The motorcycle originally known as ‘Spit & Polish’ (due to its immaculate appearance) was manufactured in 1922 by the Brough Superior factory for the personal use of its charismatic founder George Brough. Powered by a 1000cc side-valve, V-twin engine, it made its debut at Brooklands, giving Brough his first win and becoming the first side-valve machine to lap the historic Surrey track at over 100mph. It also put its rider in hospital later the same day, following a burst front tyre.
Having convinced his family that sprinting and hillclimbing were safer pursuits than circuit racing, Brough rebuilt the motorcycle with special forks and a prototype JAP engine, and renamed it ‘Old Bill’ in memory of Bruce Bairnsfather’s WWI cartoon character.

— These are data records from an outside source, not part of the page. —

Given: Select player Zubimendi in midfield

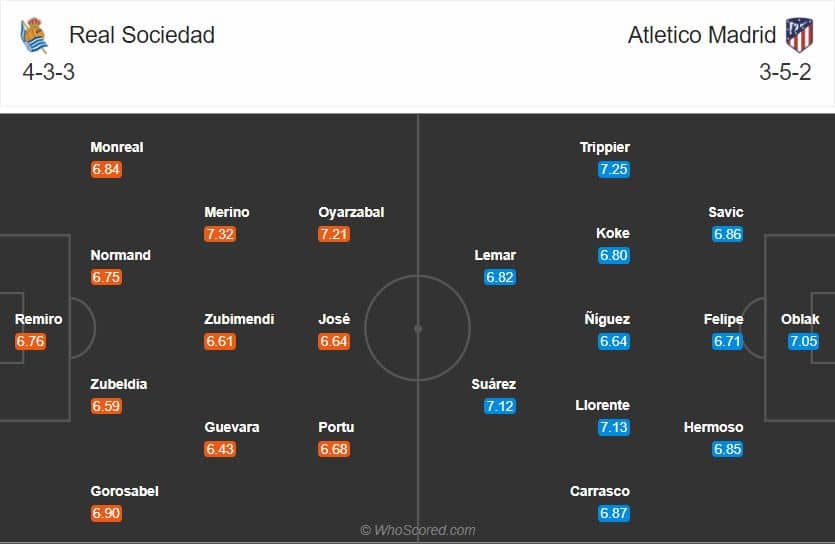Looking at the screenshot, I should point(238,319).
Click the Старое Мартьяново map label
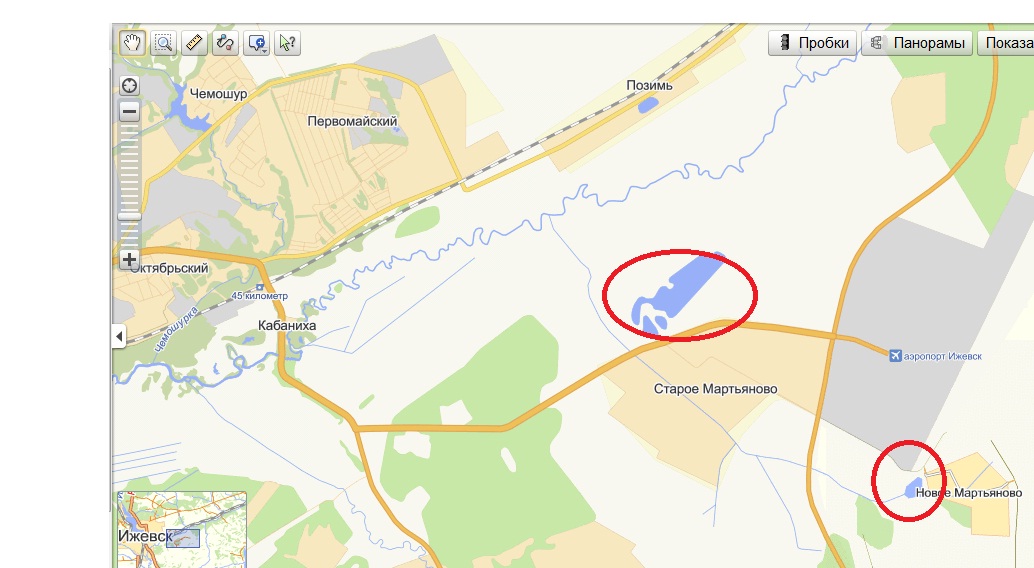1034x568 pixels. (715, 389)
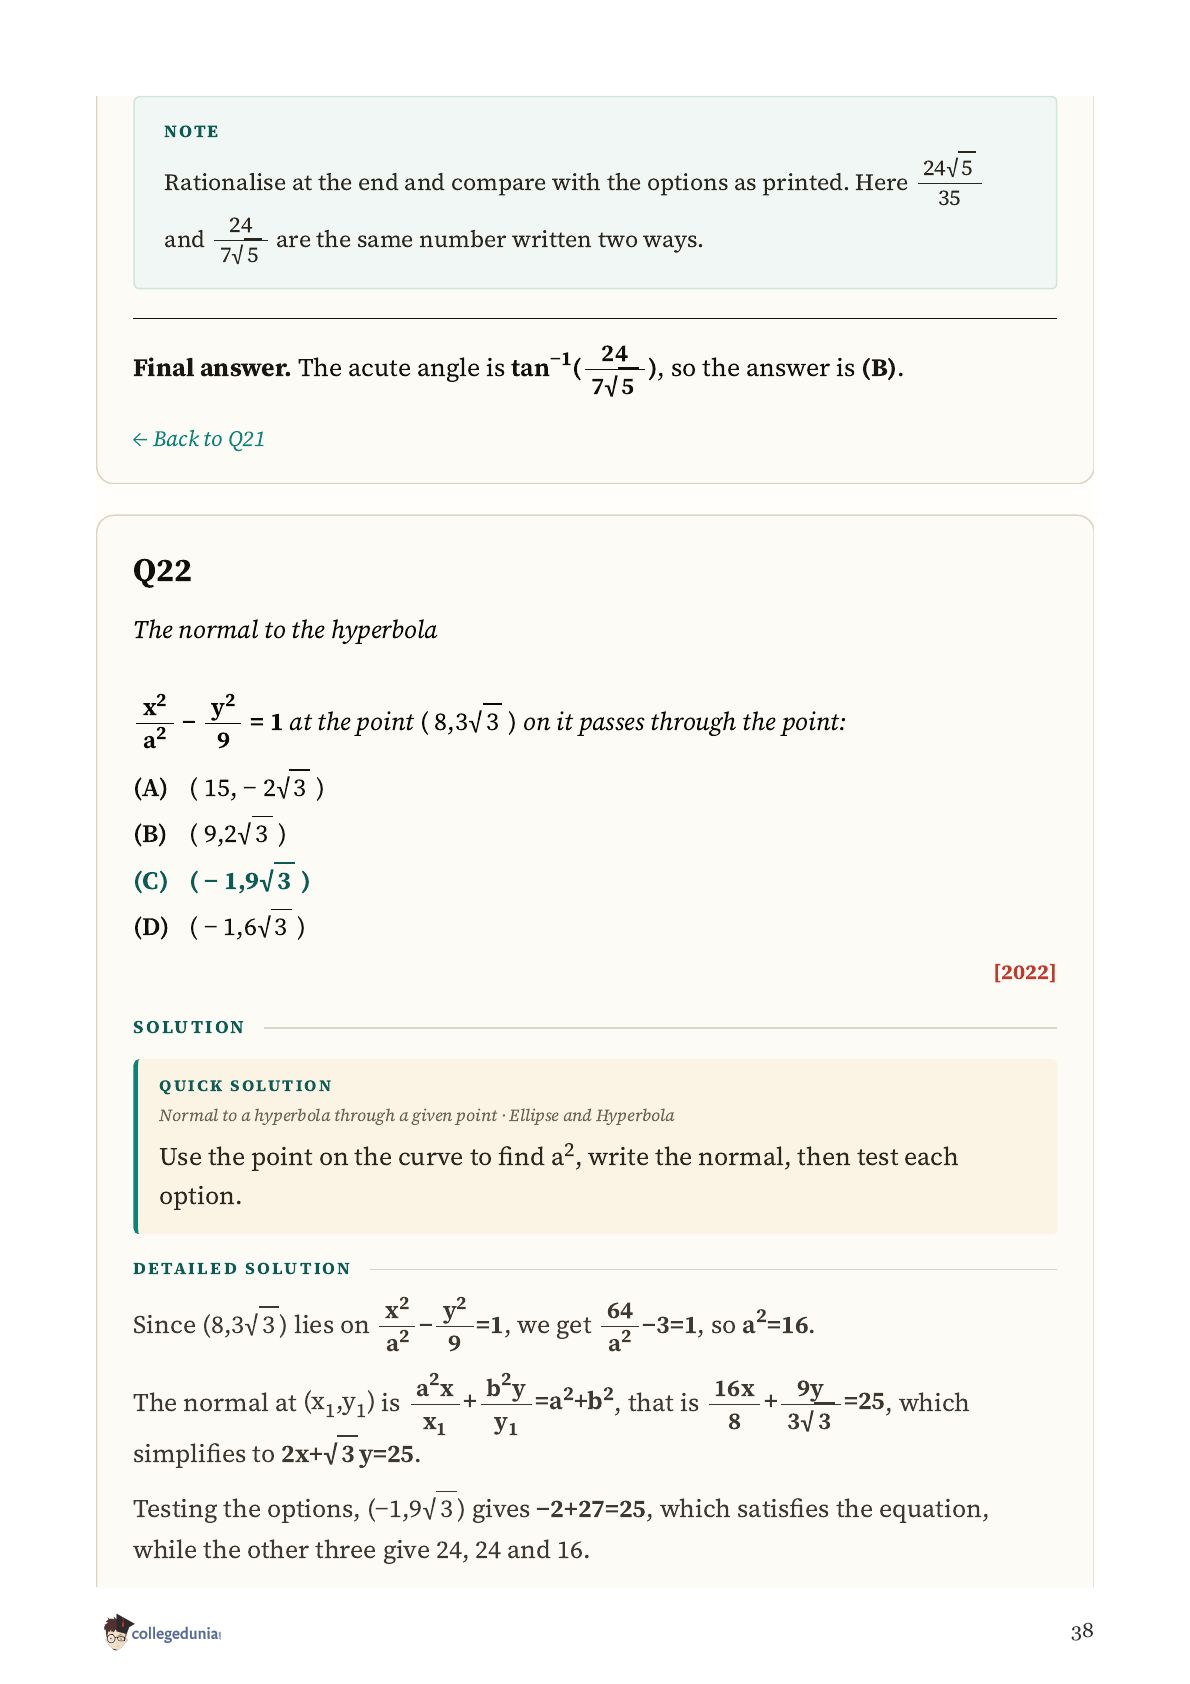The width and height of the screenshot is (1190, 1684).
Task: Open the Back to Q21 link
Action: [199, 439]
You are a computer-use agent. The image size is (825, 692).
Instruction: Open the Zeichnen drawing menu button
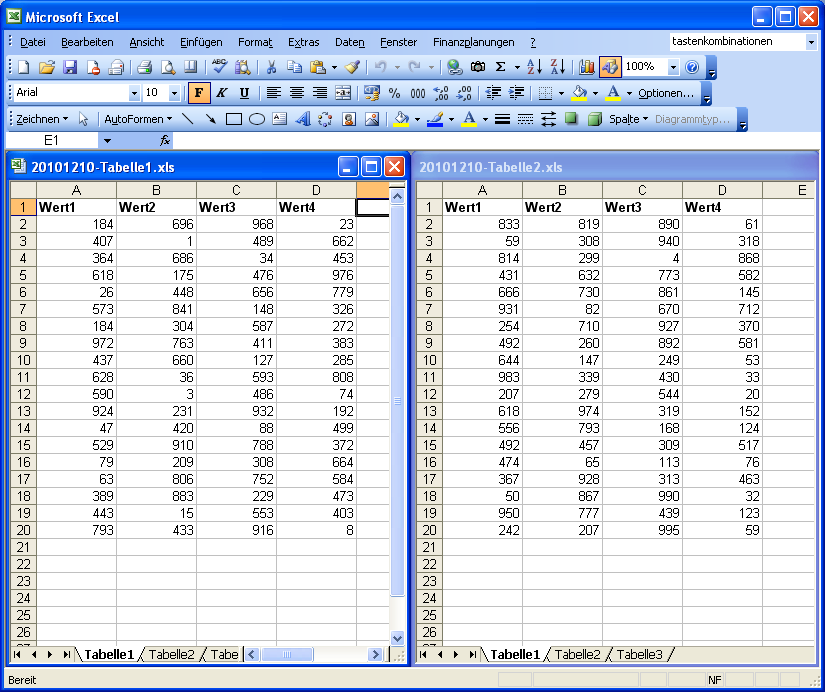[42, 119]
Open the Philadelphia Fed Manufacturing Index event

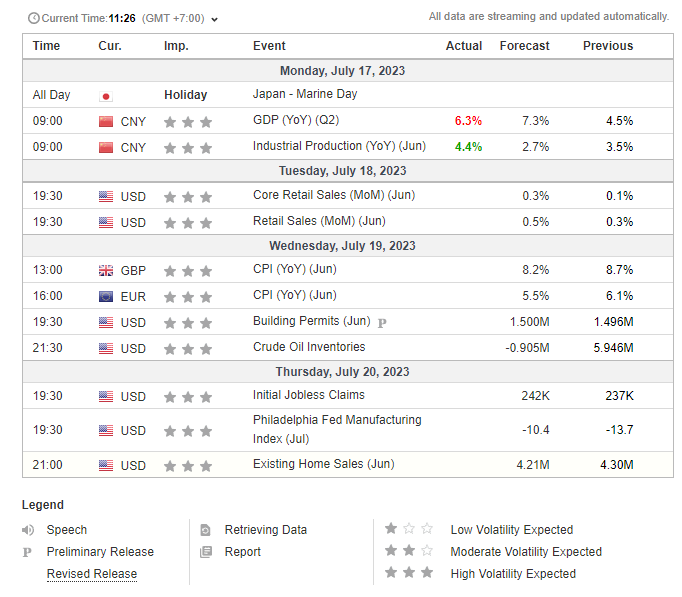336,429
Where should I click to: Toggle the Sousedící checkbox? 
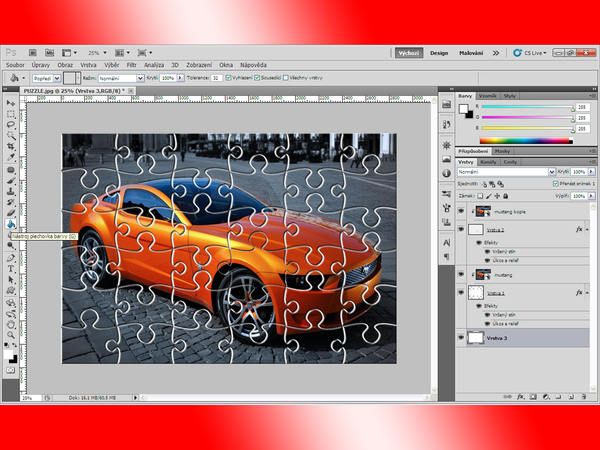point(258,77)
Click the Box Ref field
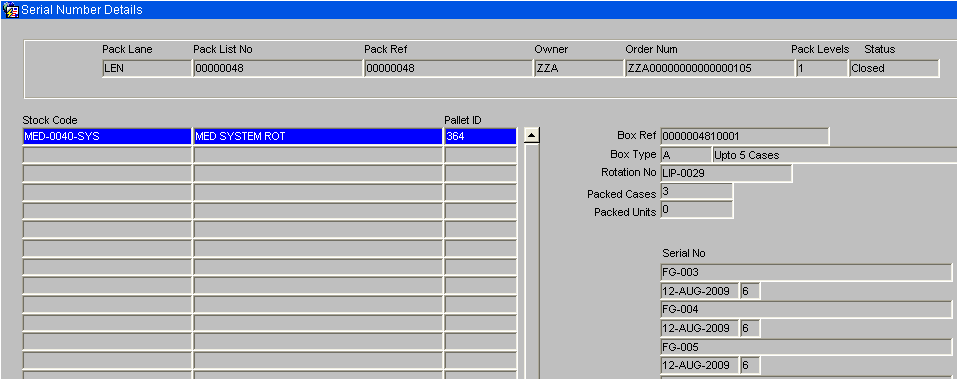Image resolution: width=957 pixels, height=379 pixels. pos(745,136)
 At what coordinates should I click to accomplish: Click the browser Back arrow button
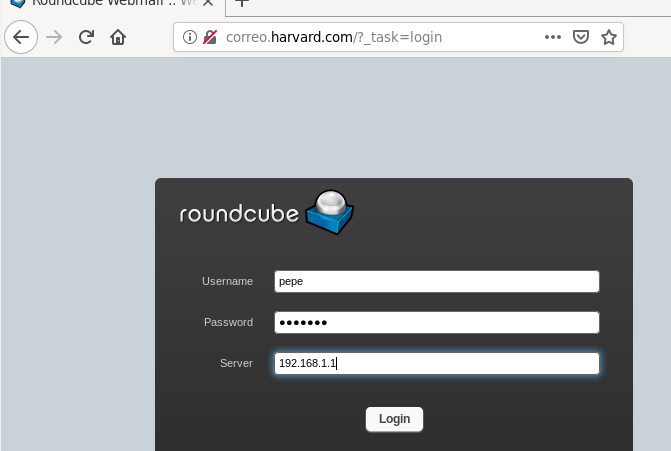[x=21, y=38]

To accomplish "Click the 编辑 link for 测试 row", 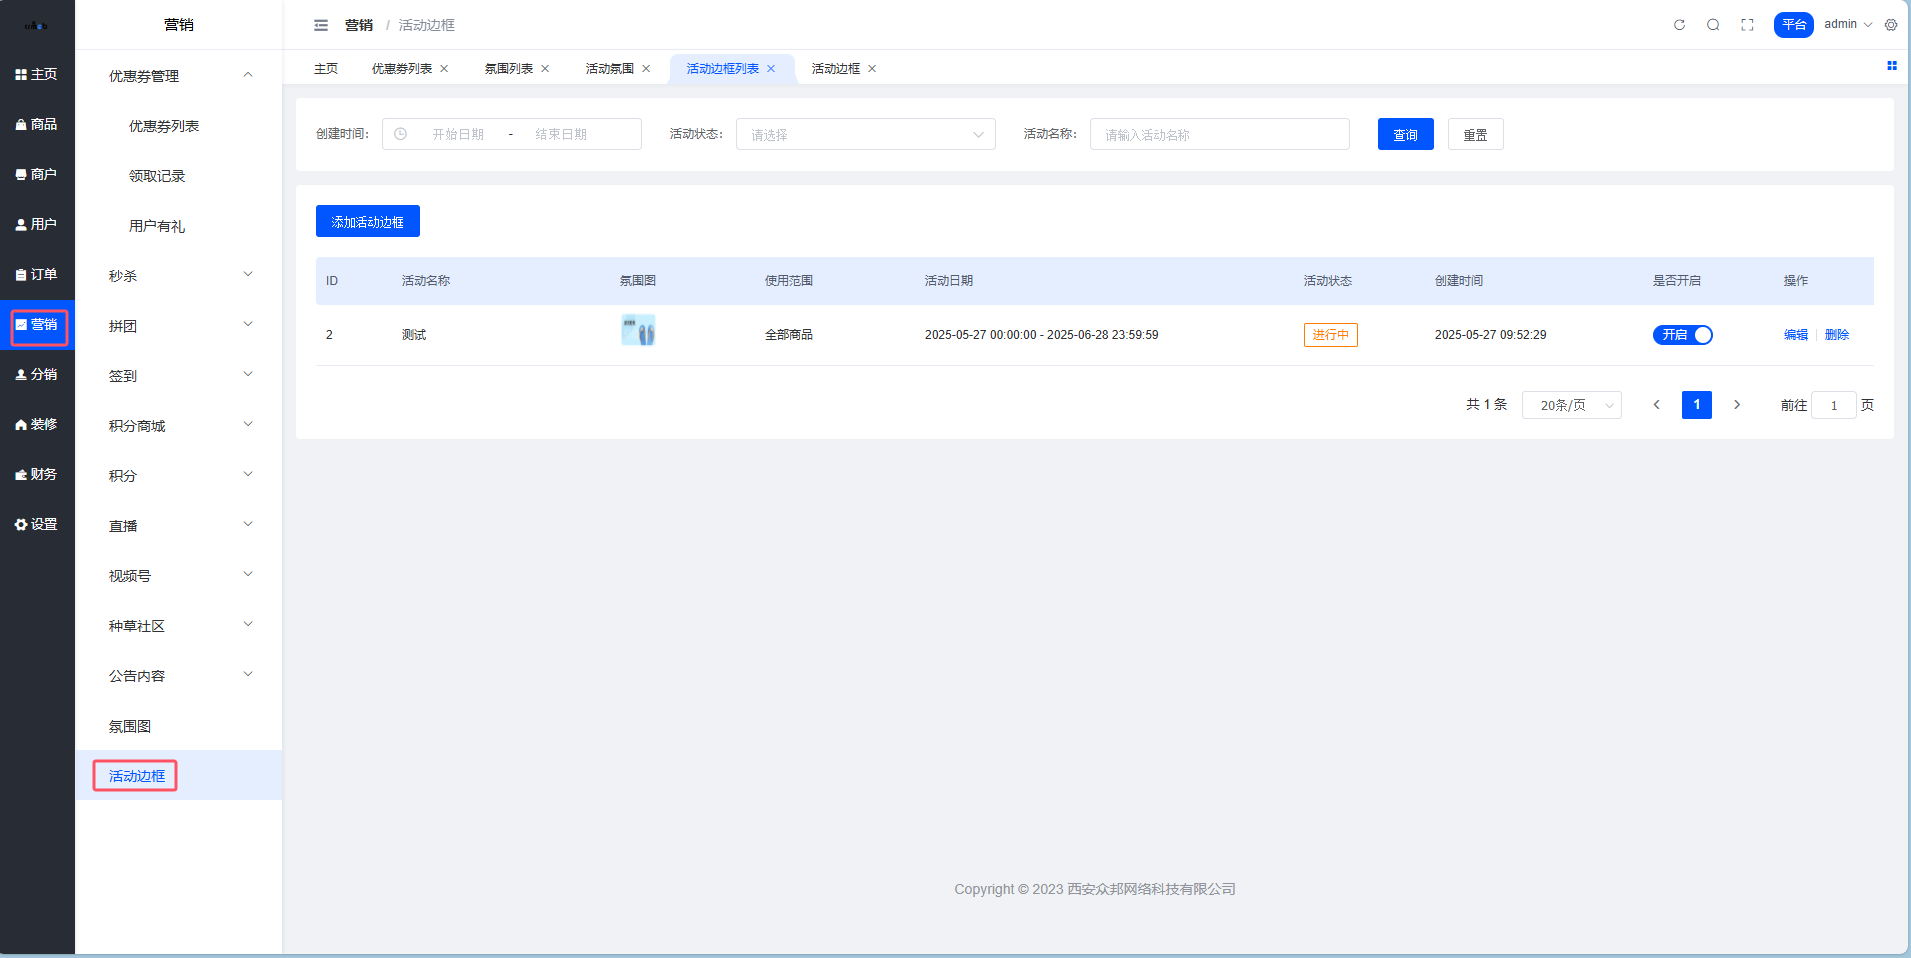I will point(1795,335).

With George in the saddle, it went on to win no less than 51 sprints in the 1922/1923 seasons. And in the 52nd, at Clipstone, Nottinghamshire, it made fastest time of the day; even though bike and rider crossed the line separately! With Brough once more in hospital, ‘Old Bill’ was converted to road trim and sold to fund the factory’s wages.
During WWII the machine was damaged by a cast iron bath falling through ceiling above. It then remained in storage until the late ‘50s, when it was acquired by ‘Titch’ Allen – the founder of the now 16,000-strong Vintage Motorcycle Club (VMCC) and renowned Brough enthusiast. With the assistance of George Brough and his one time Works Manager Ike Webb, the bike was duly restored to its 1923 specification. It was demonstrated at Clipstone in 1959 with George Brough astride (this time without incident) and at Brighton Speed Trials and Brooklands by ‘Titch’ Allen before title passed to his son Roger in 1988.
Then Chairman of the VMCC’s racing section and an accomplished historic racer, Roger Allen equipped ‘Old Bill’ with a sidecar so he could enter the occasional sprint with his wife Sue as passenger. He also ran it in solo trim in the 1991 classic Isle of Man TT races – the first time a Brough had ever competed on the island. It was while running a Triumph there the following year that he sadly lost his life, at which point his motorcycle collection, including ‘Old Bill’, passed to his wife. Since then it has been on display at the Nottingham Industrial Museum.
Said George Beale, Principal of H&H’s motorcycle department: “If I could bring any motorcycle in the world to auction, it would probably be this one – the combination of significance and provenance is simply unrivalled in my view. Clearly, the value has been difficult to estimate but, based on our success with the SS100 in 2010, there is no telling what it could make on the day. It is an absolute privilege to be handling the sale of such an automotive icon and we very much look forward to being able to show it to the world’s serious collectors from the Stafford show onwards.”